By Ravichandran D. J. Paul
KUALA LUMPUR, Jan. 1 (PNA/Bernama) — Welcome Jan 1, 2012, the start of the new year and the date where the Competition Act 2010 comes into effect to foster healthy competition among businesses and promote investor confidence in Malaysia.
Malaysia is the fourth Asean nation to introduce specific rules to govern competition and ensure fair market play after Indonesia and Thailand introduced similar legislation in 1999, and Singapore in 2004.
Today there are more than 100 competition laws in the world, with the first legislation piece can be traced back to the famous Sherman Anti-Trust Act passed in 1890 by the US Congress.

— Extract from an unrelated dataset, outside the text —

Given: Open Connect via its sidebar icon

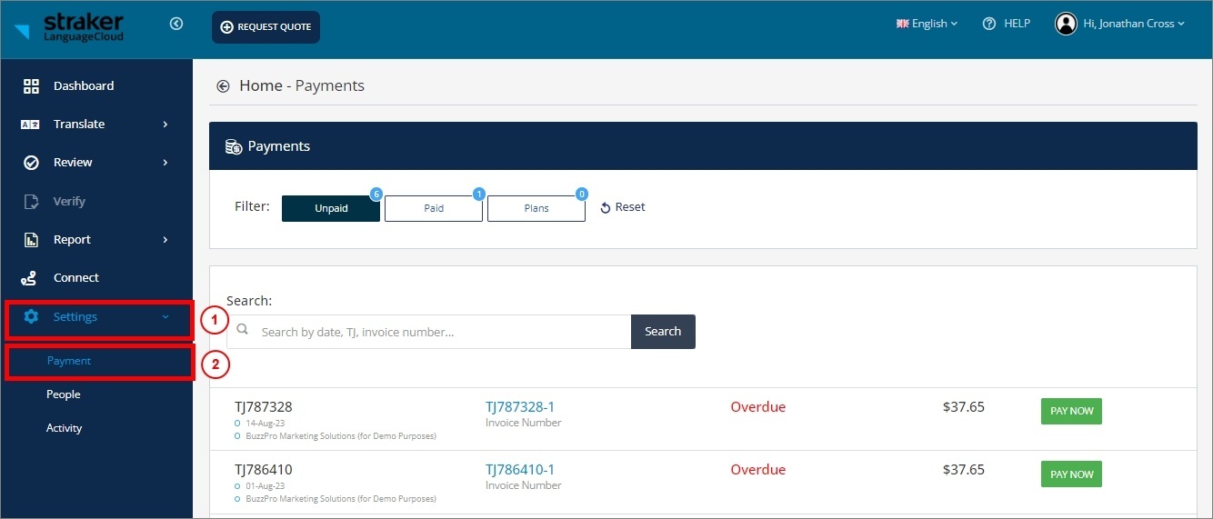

Many will recall the famous United States vs. Microsoft civil suit filed pursuant to the Sherman Antitrust Act on claims that Microsoft Corporation had abused its dominant position to eliminate its opponents in marketing the company’s offerings.
Back home, the Malaysian Competition Commission (MyCC) has already raised eyebrows when it indicated that its first task after the law came into effect is to look for anti competitive elements following the share swap deal between Malaysian Airlines (MAS) and AirAsia.
Nonetheless, in the present day context, the Competition Act 2010 brings Malaysia on par with the developed nations of the world.
The Competition Act is designed not only to promote efficient functioning of the markets but will also benefit the man on the street with competitively priced goods and services engendered by healthy competition.
The MyCC chairwoman Tan Sri Norma Yaakob during a recent talk organized by International Chamber of Commerce Malaysia noted that there are two major prohibitions under the legislation, i.e. anti competitive agreements and abuse of dominant positions.
“This Act is intended to promote a competitive environment and give foreign investors more confidence in the country’s business practices.
“Most crucial is that the Act will govern all firms, including government-linked companies (GLCs).
She emphasized that the law was not designed to inhibit business but to create a level playing field for industry players.
As for some organizations, she pointed out the competition law is nothing new. Malaysian Airlines is a good example where it successfully countered the “anti-competitive behavior” claim by the European Commission in 2010. Another 11 foreign airlines were not so lucky as the Europe’s competition watchdog slapped a fine totaling almost 800 million euros (1.1 billion US dollars) after finding they had coordinated pricing on their cargo business.
THE DOS AND DON’TS
At the domestic level, companies have to be familiar with the dos and don’ts of the Competition Act and appear more vigilant.
She said it might be useful to review existing internal processes, procedures and behavior to ensure compliance with the Act.
Companies were also advised to look at existing agreements that might run foul of the law. It might be good practice to establish a competition compliance program within the organization itself to manage these issues effectively.
Most important, the companies and their representatives have to be reminded not to engage in discussions that might be viewed as anti-competitive in nature. This would entail communications in relation to price-fixing, bid rigging etc.
“This is crucial, as a breach of the Act can hurt the company and disrupt business operations and not to mention a loss of reputation as well as a hefty fine up to 10 per cent of the enterprise’s worldwide turnover,” she said.
“Competition Act is part of the building blocks for us to compete on the global front. For the year 2011 our efforts paid off,” she said.
Malaysia had jumped five spots to 18th from 23rd in the World Bank’s ranking for 2011 in Ease of Doing Business on the back of reform under the New Economic Model, coming in fifth among all East Asian economies behind Singapore, Hong Kong, Korea and Thailand.
“We regained 21st place ranking in the World Economic Forum’s Global Competitiveness Index in 2011 after falling to 26th in 2010,” she said.